Des manifestations réprimées

Dimanche 16 novembre, des parents d’élèves ont suspendu la participation aux cours de leurs enfants et organisé un sit-in devant le collège de Chott Essalam. Dans la soirée de ce même jour, des manifestations ont éclaté. Elles ont été réprimées. « Encore une fois, l’État choisit la voie facile et dangereuse : traiter la sécurité au lieu de s’attaquer au crime original. Encore une fois, la voix du peuple est reniée plutôt que d’être entendue, et les exigences justifiées sont persécutées plutôt que d’être satisfaites », a indiqué le collectif Stop pollution sur sa page Facebook.

Déjà le 10 octobre, les protestataires s’étaient heurtés à la police. Les premiers avaient convergé vers le GCT et en avaient forcé l’accès. Plusieurs jours et nuits de mobilisations ont suivi, fortement réprimés par les forces de l’ordre.

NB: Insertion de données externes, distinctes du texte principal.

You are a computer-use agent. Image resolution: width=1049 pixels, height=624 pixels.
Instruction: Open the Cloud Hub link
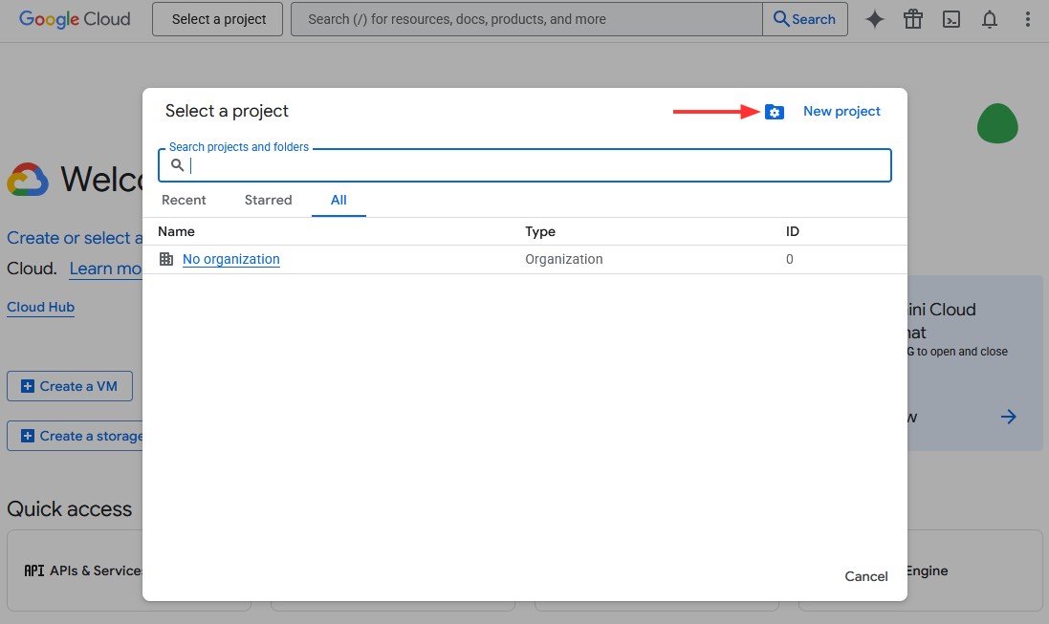(40, 307)
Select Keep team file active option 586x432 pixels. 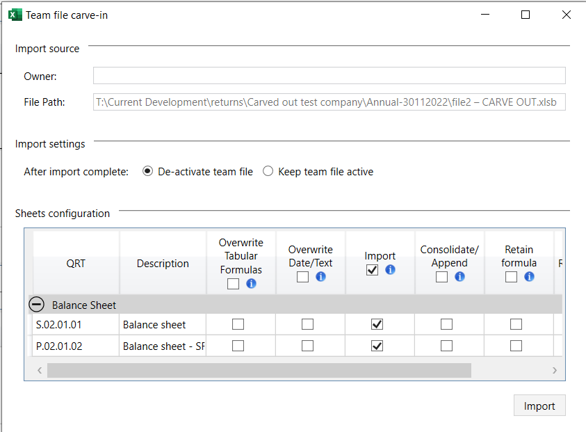(268, 172)
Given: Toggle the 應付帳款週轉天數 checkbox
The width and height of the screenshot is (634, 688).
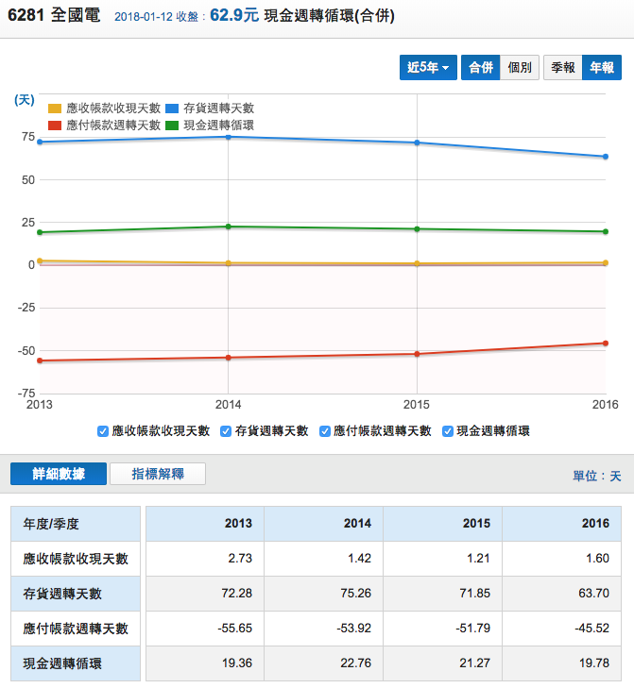Looking at the screenshot, I should (325, 430).
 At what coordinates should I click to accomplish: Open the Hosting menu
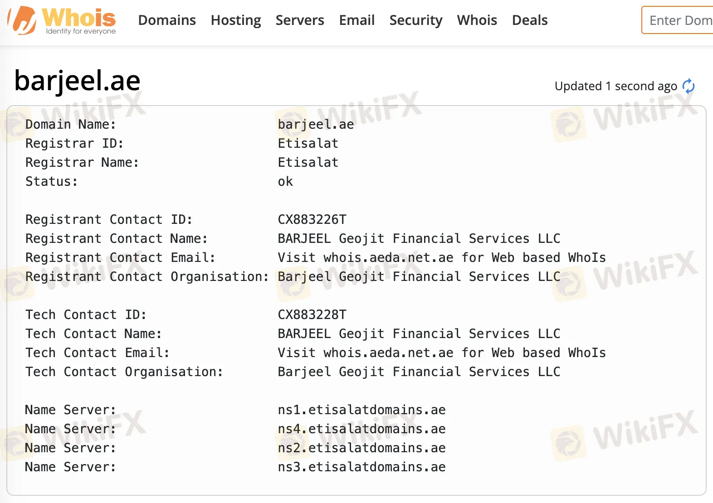point(236,20)
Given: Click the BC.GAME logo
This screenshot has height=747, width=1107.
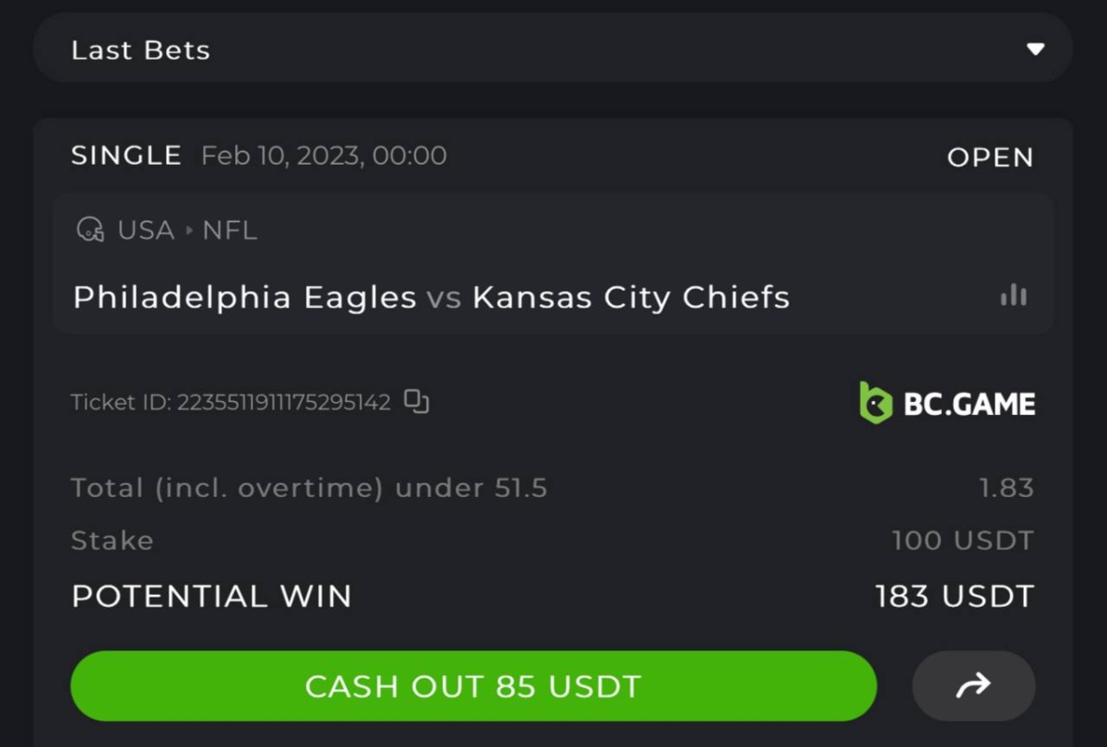Looking at the screenshot, I should 946,403.
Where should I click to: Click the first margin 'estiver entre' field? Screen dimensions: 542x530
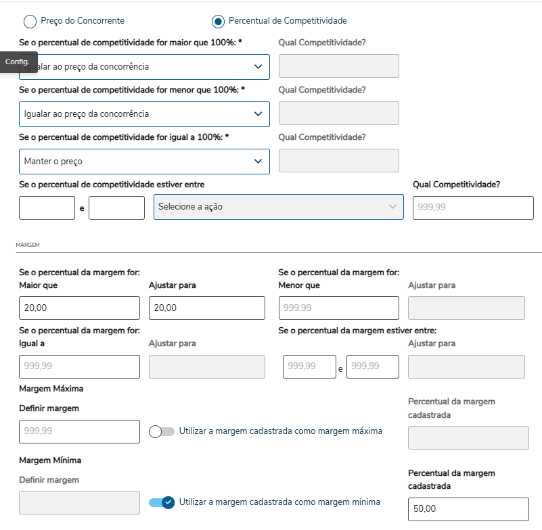point(309,366)
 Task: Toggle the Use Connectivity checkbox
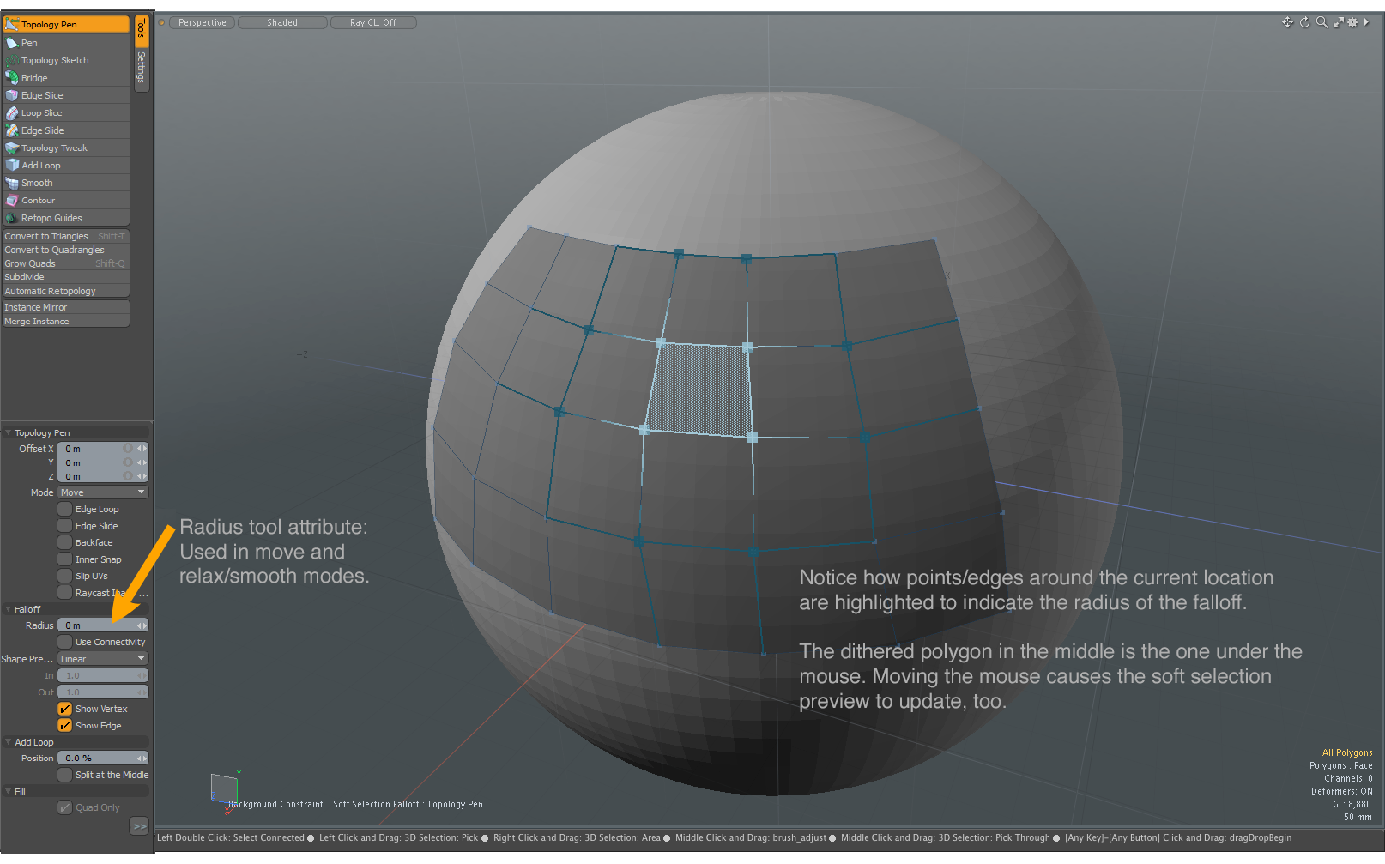(65, 642)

Le 15 octobre – jour férié en souvenir de l’évacuation des derniers soldats français après l’indépendance – plusieurs milliers de personnes sont descendues dans les rues. « Comme on a chassé les soldats français, on évacuera le groupe chimique » s’exclame Khayreddine Debaya, leader du mouvement local Stop Pollution. Des dizaines de protestataires ont été arrêtés pour violences ou dégradations. Le 21 octobre, une journée ville morte a été organisée et plusieurs dizaines de milliers de personnes ont manifesté dans les rues de Gabès. Le président tunisien, Kais Saïed, a demandé, début novembre, à Ali Ben Hammoud, un ingénieur en pétrochimie, de constituer une équipe pour trouver rapidement des solutions.

Pour décrédibiliser les manifestations, les partisans du pouvoir, comme le chroniqueur de télévision Riadh Jrad, ont pointé du doigt les associations qui manipuleraient les protestataires pour servir des « agendas étrangers ». Elles recevraient des financements de l’Open Society Foundations, un réseau crée par l’Américano-hongrois George Soros. Ce milliardaire, devenu une des cibles privilégiées de Donald Trump, dit promouvoir l’état de droit, les droits humains et la démocratie libérale dans le monde. L’accusation a fait le tour des réseaux sociaux tunisiens. Depuis fin octobre, au moins une dizaine d’associations ont été suspendues. Certains opposants estiment qu’il s’agit d’un « contre-feu » pour faire oublier Gabès.

Basée à Tunis, Maryline Dumas suit l’actualité nord-africaine pour le woxx.